▶ **Source data**

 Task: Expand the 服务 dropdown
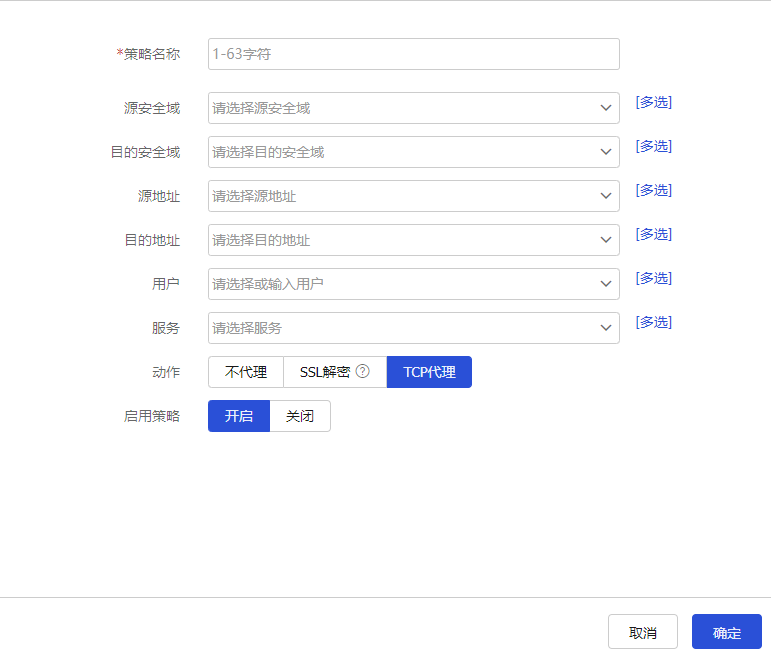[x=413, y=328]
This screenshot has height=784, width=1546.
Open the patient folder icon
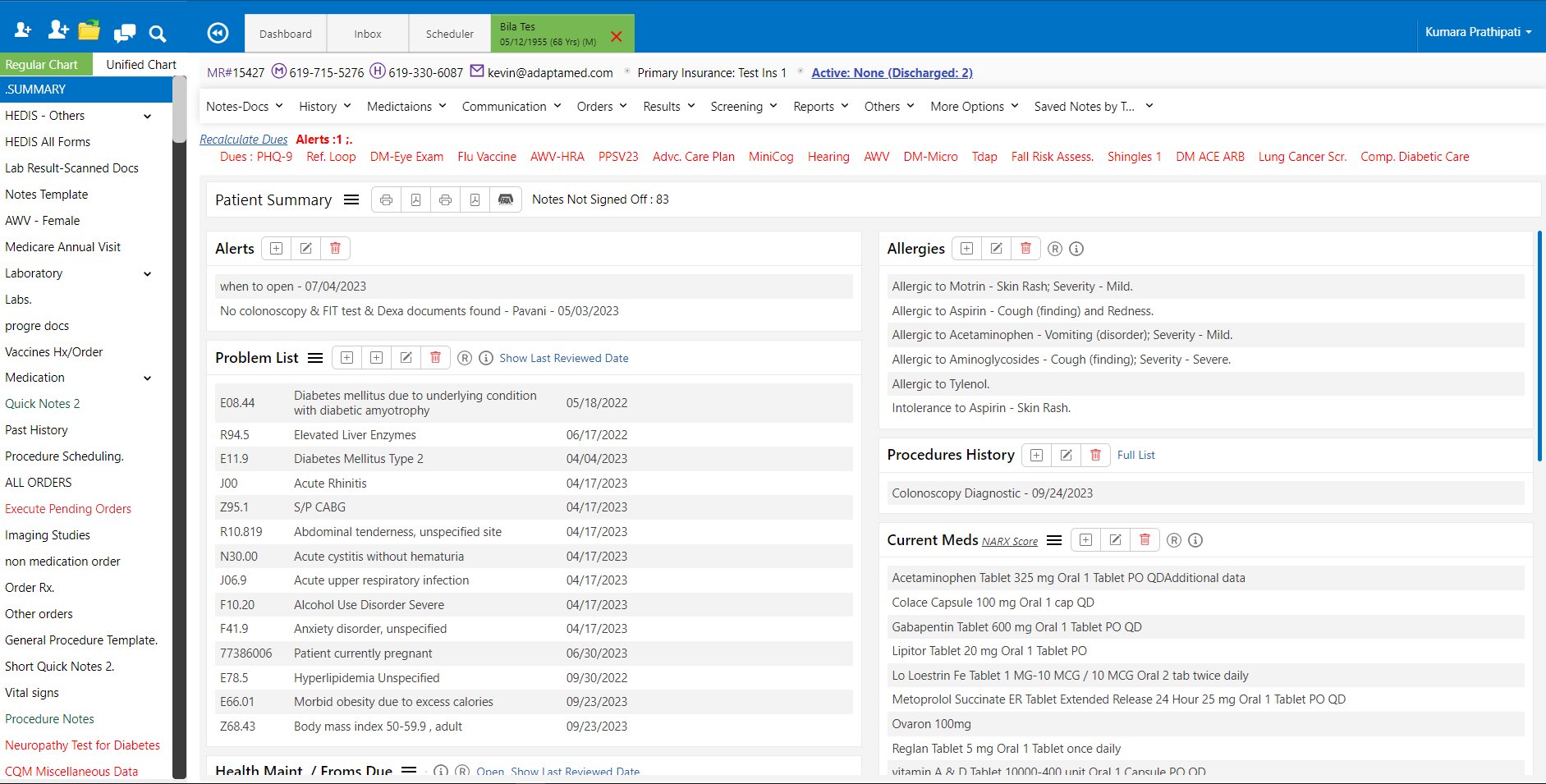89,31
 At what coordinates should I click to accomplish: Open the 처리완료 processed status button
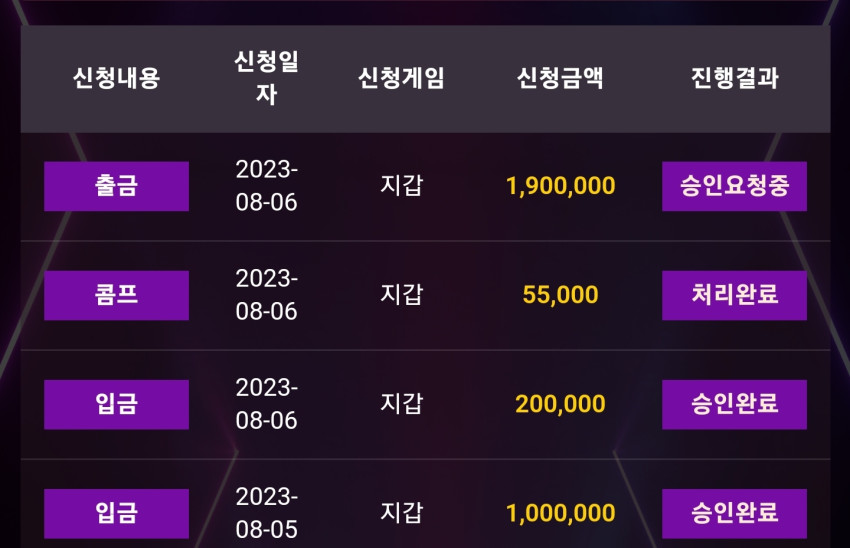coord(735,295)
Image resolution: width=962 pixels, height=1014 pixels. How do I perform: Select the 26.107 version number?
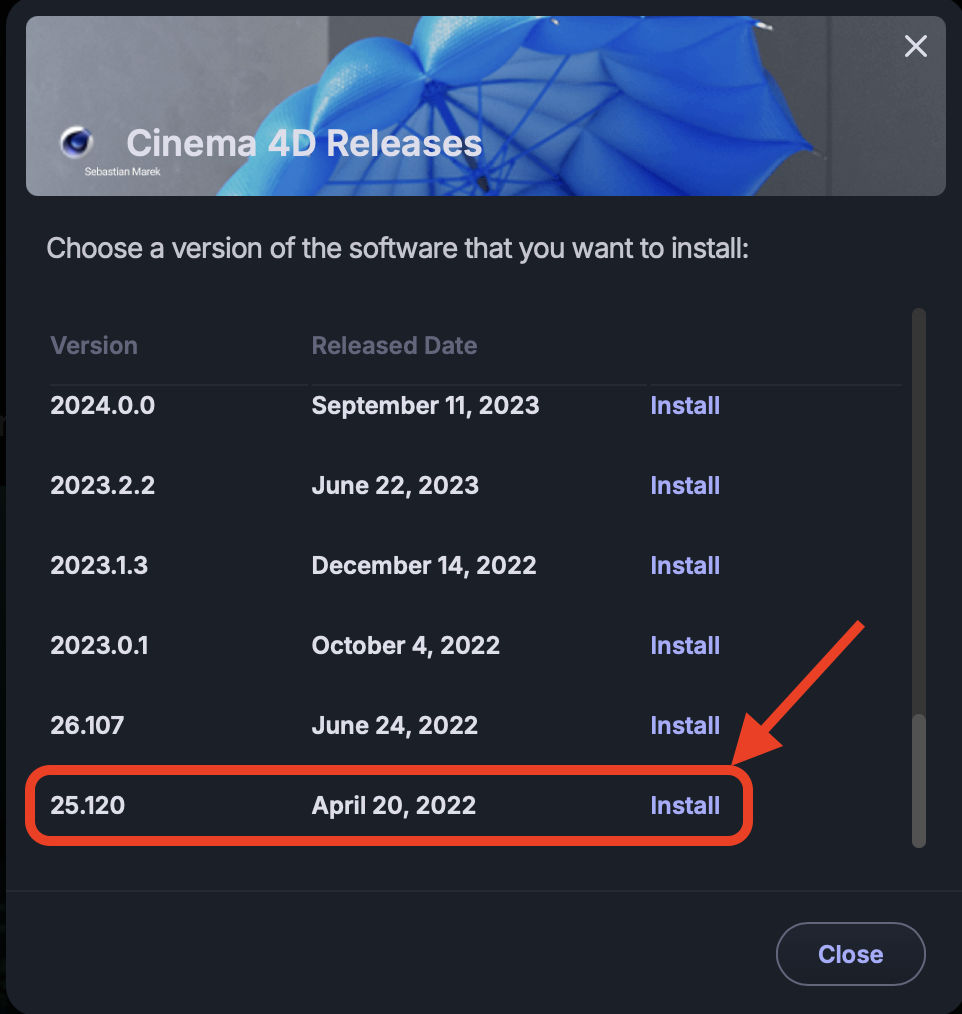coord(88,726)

▶ **Problem statement**
Give back, word for word, the lines from the line that contains "At what coordinates" through the last line of the records, with no pictures and nothing else.

▶ **Written reply**
 At what coordinates should I click to accomplish: Open the 처리완료 processed status button
coord(735,295)
Image resolution: width=962 pixels, height=1014 pixels. How do I perform: Select the 26.107 version number?
coord(88,726)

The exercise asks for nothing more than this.